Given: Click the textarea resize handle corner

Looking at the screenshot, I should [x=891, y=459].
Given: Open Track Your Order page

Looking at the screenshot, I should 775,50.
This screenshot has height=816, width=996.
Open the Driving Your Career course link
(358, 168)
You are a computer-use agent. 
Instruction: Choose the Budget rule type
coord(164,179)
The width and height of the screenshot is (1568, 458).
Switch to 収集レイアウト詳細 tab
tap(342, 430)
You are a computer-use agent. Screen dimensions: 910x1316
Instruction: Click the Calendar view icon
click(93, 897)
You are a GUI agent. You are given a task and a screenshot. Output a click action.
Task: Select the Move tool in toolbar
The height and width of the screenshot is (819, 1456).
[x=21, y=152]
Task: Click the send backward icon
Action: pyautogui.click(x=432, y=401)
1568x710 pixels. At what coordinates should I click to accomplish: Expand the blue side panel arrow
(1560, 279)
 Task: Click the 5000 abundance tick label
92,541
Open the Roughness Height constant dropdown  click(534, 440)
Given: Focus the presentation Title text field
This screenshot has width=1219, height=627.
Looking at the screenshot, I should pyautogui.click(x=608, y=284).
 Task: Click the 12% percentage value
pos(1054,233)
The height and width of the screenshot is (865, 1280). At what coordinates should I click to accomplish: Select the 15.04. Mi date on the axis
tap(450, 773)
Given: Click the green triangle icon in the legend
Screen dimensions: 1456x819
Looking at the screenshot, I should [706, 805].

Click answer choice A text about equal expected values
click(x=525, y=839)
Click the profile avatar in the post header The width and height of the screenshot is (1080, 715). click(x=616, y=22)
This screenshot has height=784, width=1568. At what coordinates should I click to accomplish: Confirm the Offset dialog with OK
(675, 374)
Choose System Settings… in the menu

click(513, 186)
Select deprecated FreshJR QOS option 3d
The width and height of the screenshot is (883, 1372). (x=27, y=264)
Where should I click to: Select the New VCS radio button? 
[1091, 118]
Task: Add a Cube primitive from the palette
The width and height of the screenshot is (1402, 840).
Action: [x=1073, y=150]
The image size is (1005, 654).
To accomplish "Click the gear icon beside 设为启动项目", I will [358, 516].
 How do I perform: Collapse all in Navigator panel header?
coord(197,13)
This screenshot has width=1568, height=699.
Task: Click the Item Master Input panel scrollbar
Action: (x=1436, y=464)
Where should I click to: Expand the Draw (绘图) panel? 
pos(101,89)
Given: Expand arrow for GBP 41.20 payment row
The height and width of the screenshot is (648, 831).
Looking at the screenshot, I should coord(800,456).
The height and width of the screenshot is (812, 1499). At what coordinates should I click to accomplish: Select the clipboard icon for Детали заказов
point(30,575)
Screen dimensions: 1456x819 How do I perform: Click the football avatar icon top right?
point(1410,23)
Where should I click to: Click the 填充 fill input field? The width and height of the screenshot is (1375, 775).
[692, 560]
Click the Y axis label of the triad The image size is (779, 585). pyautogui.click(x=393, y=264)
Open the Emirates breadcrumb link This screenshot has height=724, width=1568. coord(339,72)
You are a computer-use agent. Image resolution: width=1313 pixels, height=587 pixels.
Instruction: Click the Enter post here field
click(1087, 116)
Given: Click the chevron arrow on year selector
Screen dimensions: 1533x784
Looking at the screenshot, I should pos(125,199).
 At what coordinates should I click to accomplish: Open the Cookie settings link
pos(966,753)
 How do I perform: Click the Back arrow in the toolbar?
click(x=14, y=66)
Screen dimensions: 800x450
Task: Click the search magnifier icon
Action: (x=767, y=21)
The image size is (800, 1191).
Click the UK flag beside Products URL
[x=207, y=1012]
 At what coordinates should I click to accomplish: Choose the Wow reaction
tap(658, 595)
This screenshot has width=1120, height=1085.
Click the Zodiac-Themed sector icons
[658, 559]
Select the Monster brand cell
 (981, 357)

• _Do this_: Set out every line of the material above as a numbered list, dropping the blank lines.

• _Final result_:
1. Given: Click the textarea resize handle corner
2. Looking at the screenshot, I should [x=891, y=459].
3. Given: Open Track Your Order page
4. Looking at the screenshot, I should 775,50.
5. This screenshot has height=816, width=996.
6. Open the Driving Your Career course link
7. (358, 168)
8. You are a computer-use agent. 
9. Instruction: Choose the Budget rule type
10. coord(164,179)
11. The width and height of the screenshot is (1568, 458).
12. Switch to 収集レイアウト詳細 tab
13. tap(342, 430)
14. You are a computer-use agent. Screen dimensions: 910x1316
15. Instruction: Click the Calendar view icon
16. click(93, 897)
17. You are a GUI agent. You are given a task and a screenshot. Output a click action.
18. Task: Select the Move tool in toolbar
19. The height and width of the screenshot is (819, 1456).
20. [x=21, y=152]
21. Task: Click the send backward icon
22. Action: pyautogui.click(x=432, y=401)
23. 1568x710 pixels. At what coordinates should I click to accomplish: Expand the blue side panel arrow
24. (1560, 279)
25.  Task: Click the 5000 abundance tick label
26. 92,541
27. Open the Roughness Height constant dropdown  click(534, 440)
28. Given: Focus the presentation Title text field
29. This screenshot has width=1219, height=627.
30. Looking at the screenshot, I should pyautogui.click(x=608, y=284).
31.  Task: Click the 12% percentage value
32. pos(1054,233)
33. The height and width of the screenshot is (865, 1280). At what coordinates should I click to accomplish: Select the 15.04. Mi date on the axis
34. tap(450, 773)
35. Given: Click the green triangle icon in the legend
36. Screen dimensions: 1456x819
37. Looking at the screenshot, I should [706, 805].
38. Click answer choice A text about equal expected values
39. click(x=525, y=839)
40. Click the profile avatar in the post header The width and height of the screenshot is (1080, 715). click(x=616, y=22)
41. This screenshot has height=784, width=1568. At what coordinates should I click to accomplish: Confirm the Offset dialog with OK
42. (675, 374)
43. Choose System Settings… in the menu
44. click(513, 186)
45. Select deprecated FreshJR QOS option 3d
46. The width and height of the screenshot is (883, 1372). (x=27, y=264)
47. Where should I click to: Select the New VCS radio button? 
48. [1091, 118]
49. Task: Add a Cube primitive from the palette
50. The width and height of the screenshot is (1402, 840).
51. Action: [x=1073, y=150]
52. The image size is (1005, 654).
53. To accomplish "Click the gear icon beside 设为启动项目", I will [358, 516].
54.  How do I perform: Collapse all in Navigator panel header?
55. coord(197,13)
56. This screenshot has width=1568, height=699.
57. Task: Click the Item Master Input panel scrollbar
58. Action: (x=1436, y=464)
59. Where should I click to: Expand the Draw (绘图) panel? 
60. pos(101,89)
61. Given: Expand arrow for GBP 41.20 payment row
62. The height and width of the screenshot is (648, 831).
63. Looking at the screenshot, I should coord(800,456).
64. The height and width of the screenshot is (812, 1499). At what coordinates should I click to accomplish: Select the clipboard icon for Детали заказов
65. point(30,575)
66. Screen dimensions: 1456x819 How do I perform: Click the football avatar icon top right?
67. point(1410,23)
68. Where should I click to: Click the 填充 fill input field? The width and height of the screenshot is (1375, 775).
69. [692, 560]
70. Click the Y axis label of the triad The image size is (779, 585). pyautogui.click(x=393, y=264)
71. Open the Emirates breadcrumb link This screenshot has height=724, width=1568. coord(339,72)
72. You are a computer-use agent. Image resolution: width=1313 pixels, height=587 pixels.
73. Instruction: Click the Enter post here field
74. click(1087, 116)
75. Given: Click the chevron arrow on year selector
76. Screen dimensions: 1533x784
77. Looking at the screenshot, I should pos(125,199).
78.  At what coordinates should I click to accomplish: Open the Cookie settings link
79. pos(966,753)
80.  How do I perform: Click the Back arrow in the toolbar?
81. click(x=14, y=66)
82. Screen dimensions: 800x450
83. Task: Click the search magnifier icon
84. Action: (x=767, y=21)
85. The image size is (800, 1191).
86. Click the UK flag beside Products URL
87. [x=207, y=1012]
88.  At what coordinates should I click to accomplish: Choose the Wow reaction
89. tap(658, 595)
90. This screenshot has width=1120, height=1085.
91. Click the Zodiac-Themed sector icons
92. [658, 559]
93. Select the Monster brand cell
94.  (981, 357)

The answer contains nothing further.